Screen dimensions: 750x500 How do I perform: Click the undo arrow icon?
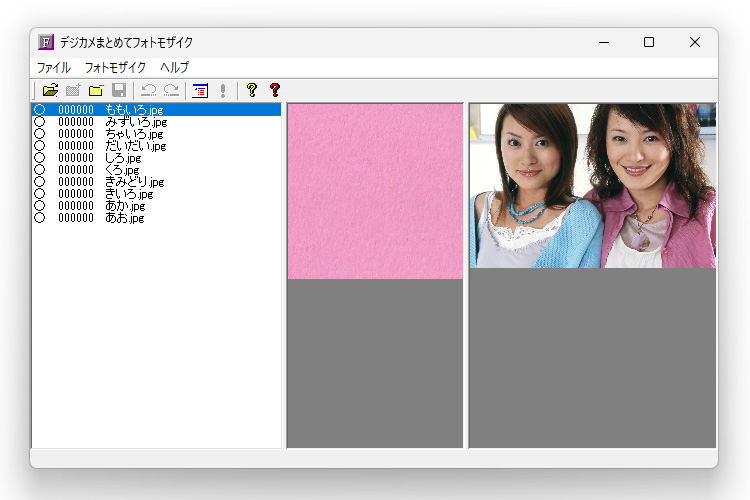click(148, 90)
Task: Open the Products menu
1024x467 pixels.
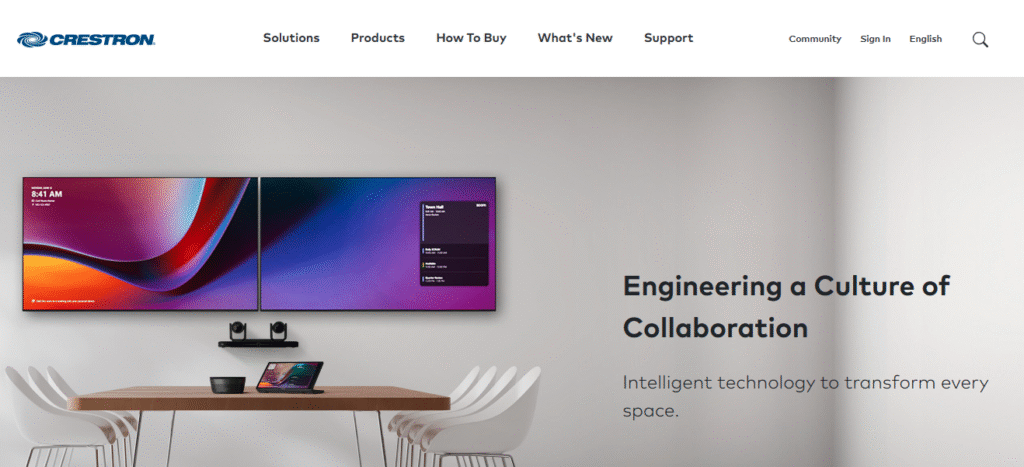Action: tap(377, 38)
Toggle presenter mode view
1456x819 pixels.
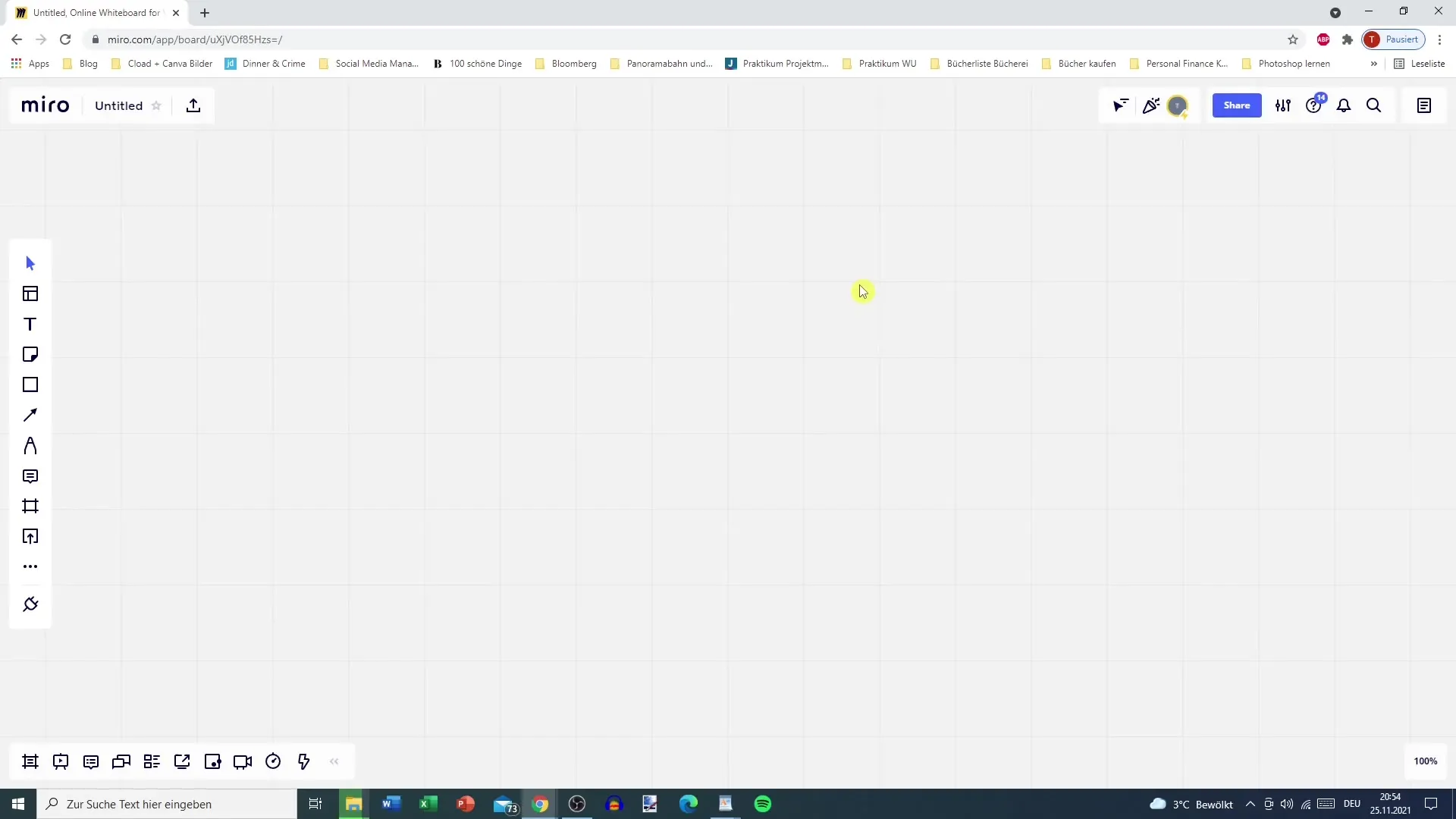pos(61,762)
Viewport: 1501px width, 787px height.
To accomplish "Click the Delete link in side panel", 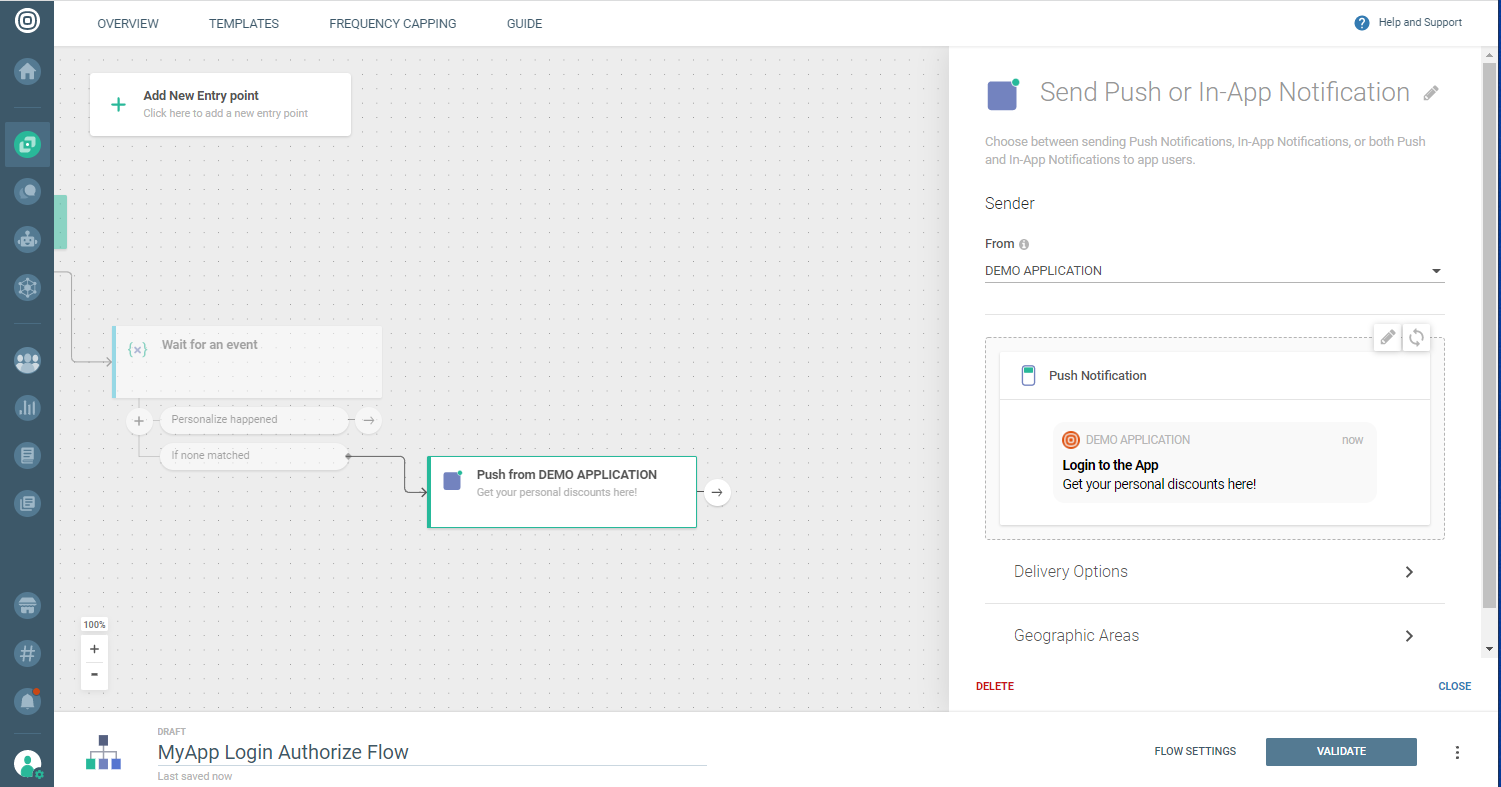I will [994, 687].
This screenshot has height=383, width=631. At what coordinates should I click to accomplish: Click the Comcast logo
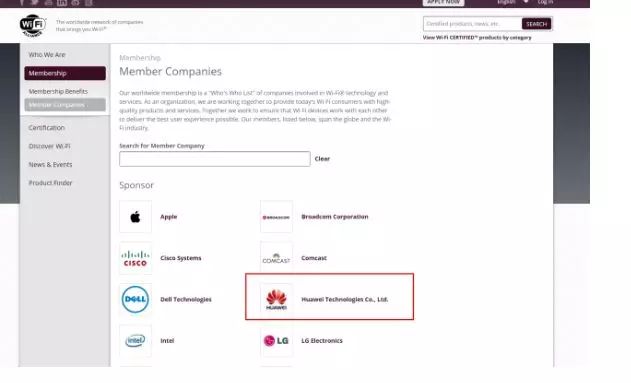(x=276, y=258)
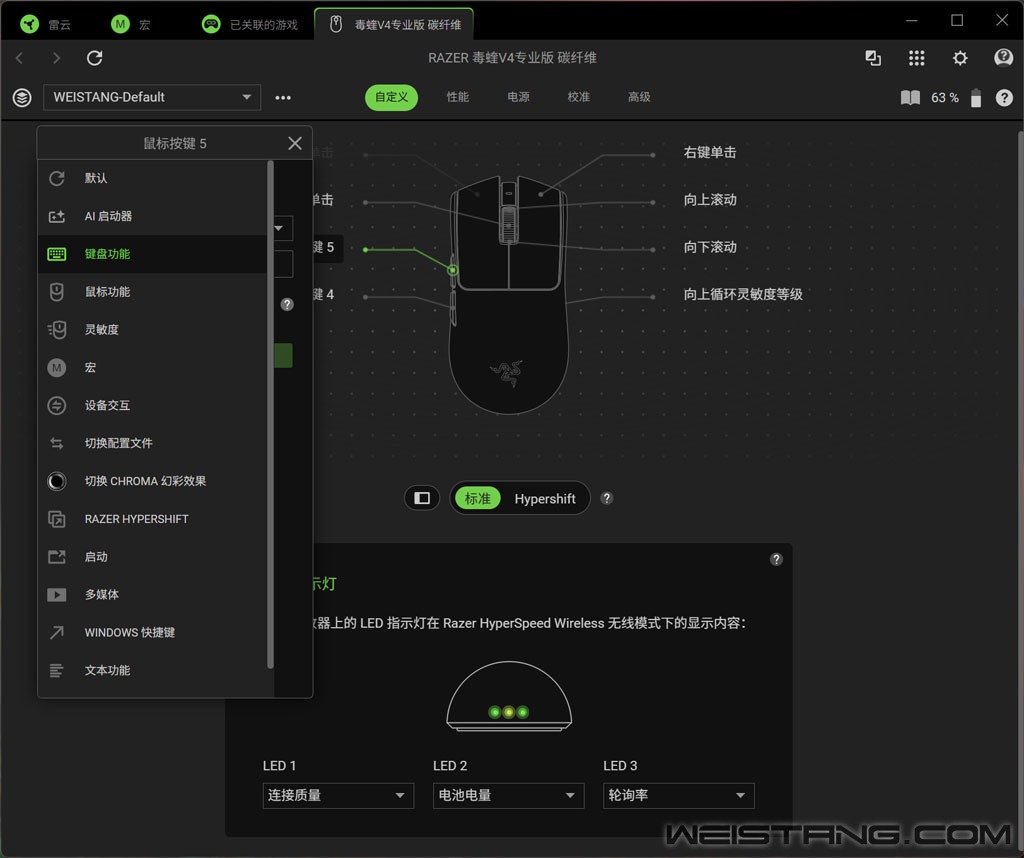Open the apps grid icon at top right
Screen dimensions: 1024x858
[x=916, y=58]
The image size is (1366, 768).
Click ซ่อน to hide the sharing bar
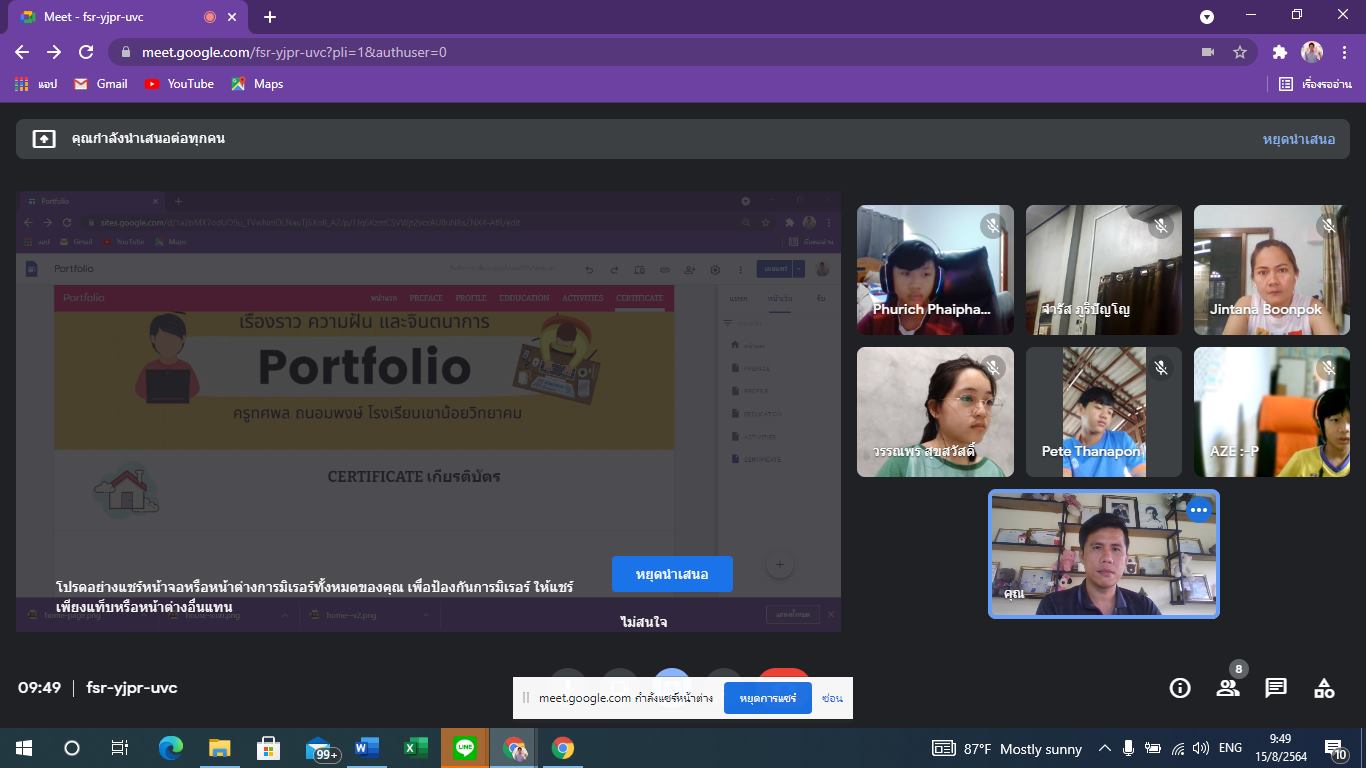(832, 698)
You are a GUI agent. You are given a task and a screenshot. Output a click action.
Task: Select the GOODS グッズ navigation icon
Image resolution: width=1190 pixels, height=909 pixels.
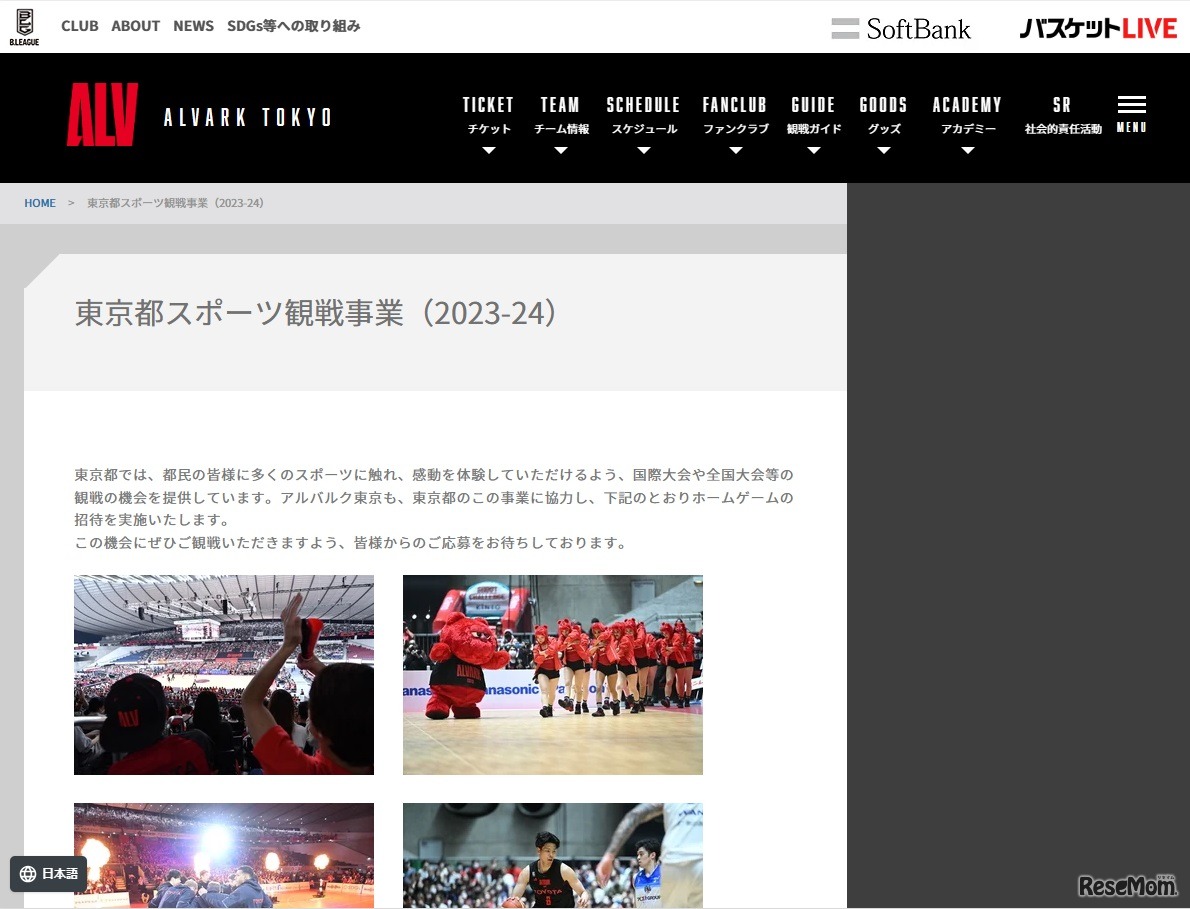[883, 115]
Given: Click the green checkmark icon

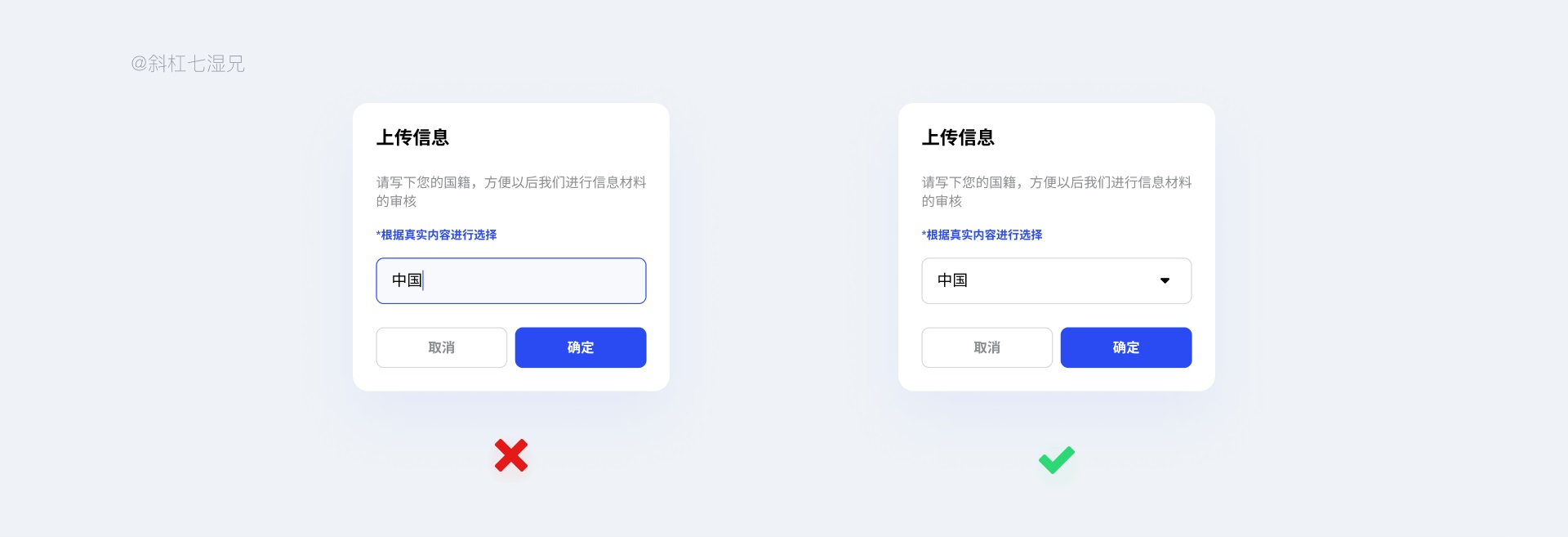Looking at the screenshot, I should (1056, 459).
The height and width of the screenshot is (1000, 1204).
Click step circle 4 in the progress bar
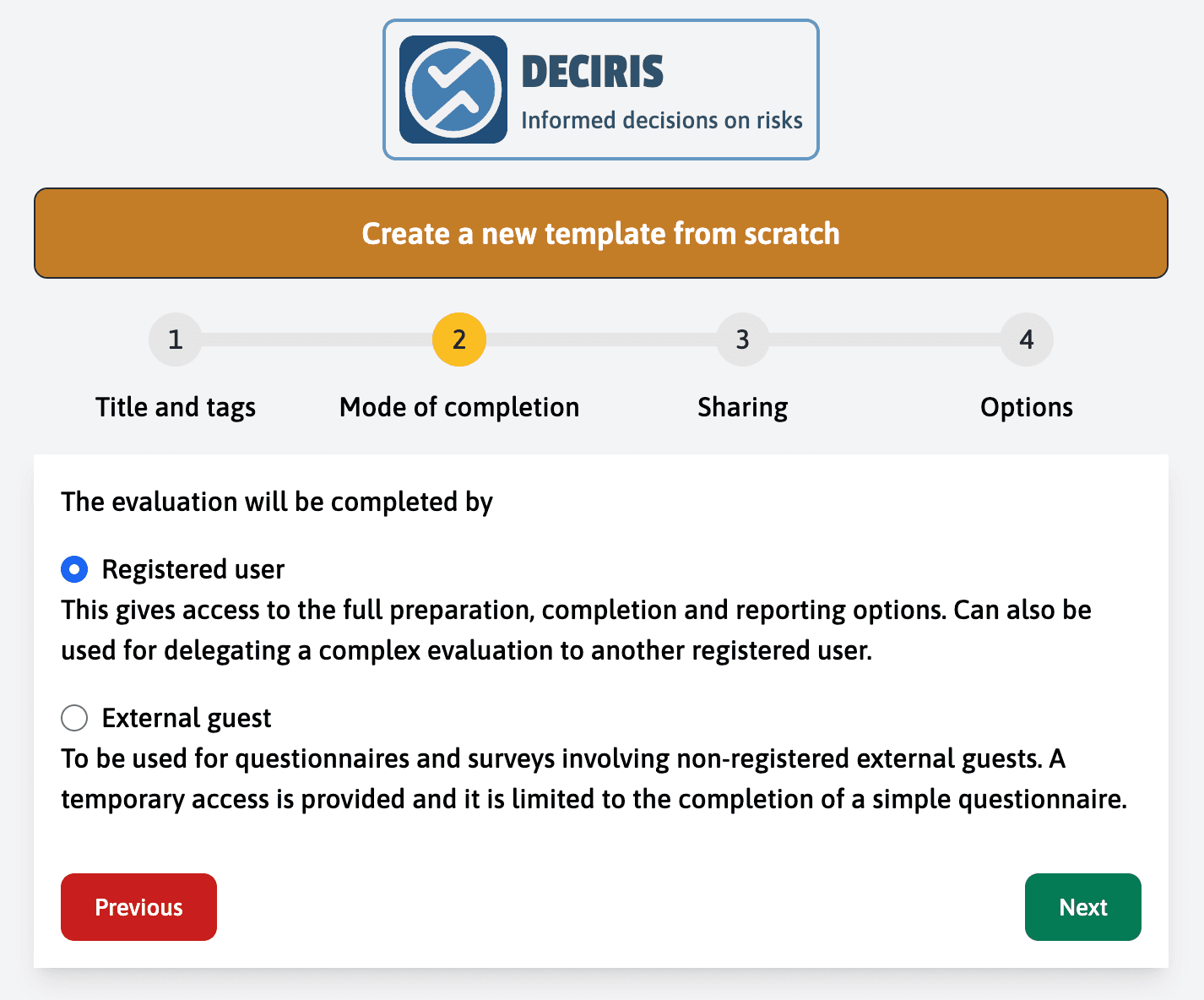tap(1027, 339)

□ □ □ □ □

The expected output is an exact retyping of the lines from the line with "Click ซ่อน to hide the sharing bar" through the last line of the data, with both ends kept and the pictures dropped.

Click ซ่อน to hide the sharing bar
(832, 698)
You are a GUI agent. You are given a task and a screenshot. Output a click action.
Task: Select the GOODS グッズ navigation icon
Image resolution: width=1190 pixels, height=909 pixels.
[883, 115]
Given: Click the green checkmark icon

Looking at the screenshot, I should (1056, 459).
The height and width of the screenshot is (1000, 1204).
Click step circle 4 in the progress bar
tap(1027, 339)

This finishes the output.